__Prompt__.
From the listing below, pull out every line that contains the string "screenshot". Letter case counts.

__Excerpted data__.
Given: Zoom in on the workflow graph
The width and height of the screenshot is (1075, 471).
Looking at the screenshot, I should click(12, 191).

...

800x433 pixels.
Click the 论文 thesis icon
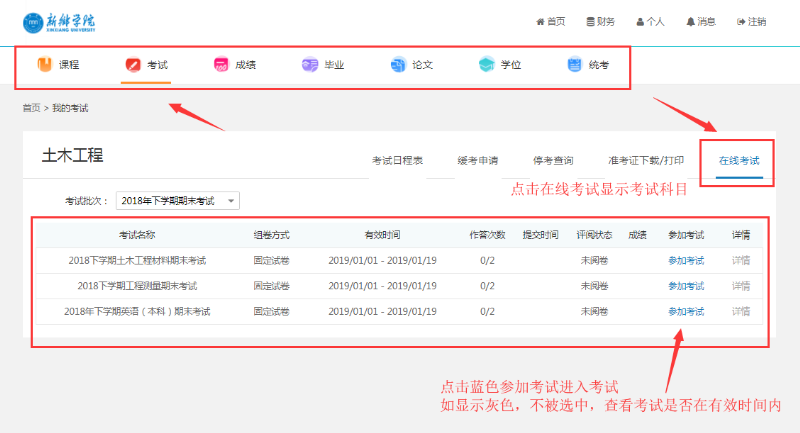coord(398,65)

__Response to the exercise__.
The width and height of the screenshot is (1075, 471).
Looking at the screenshot, I should click(12, 191).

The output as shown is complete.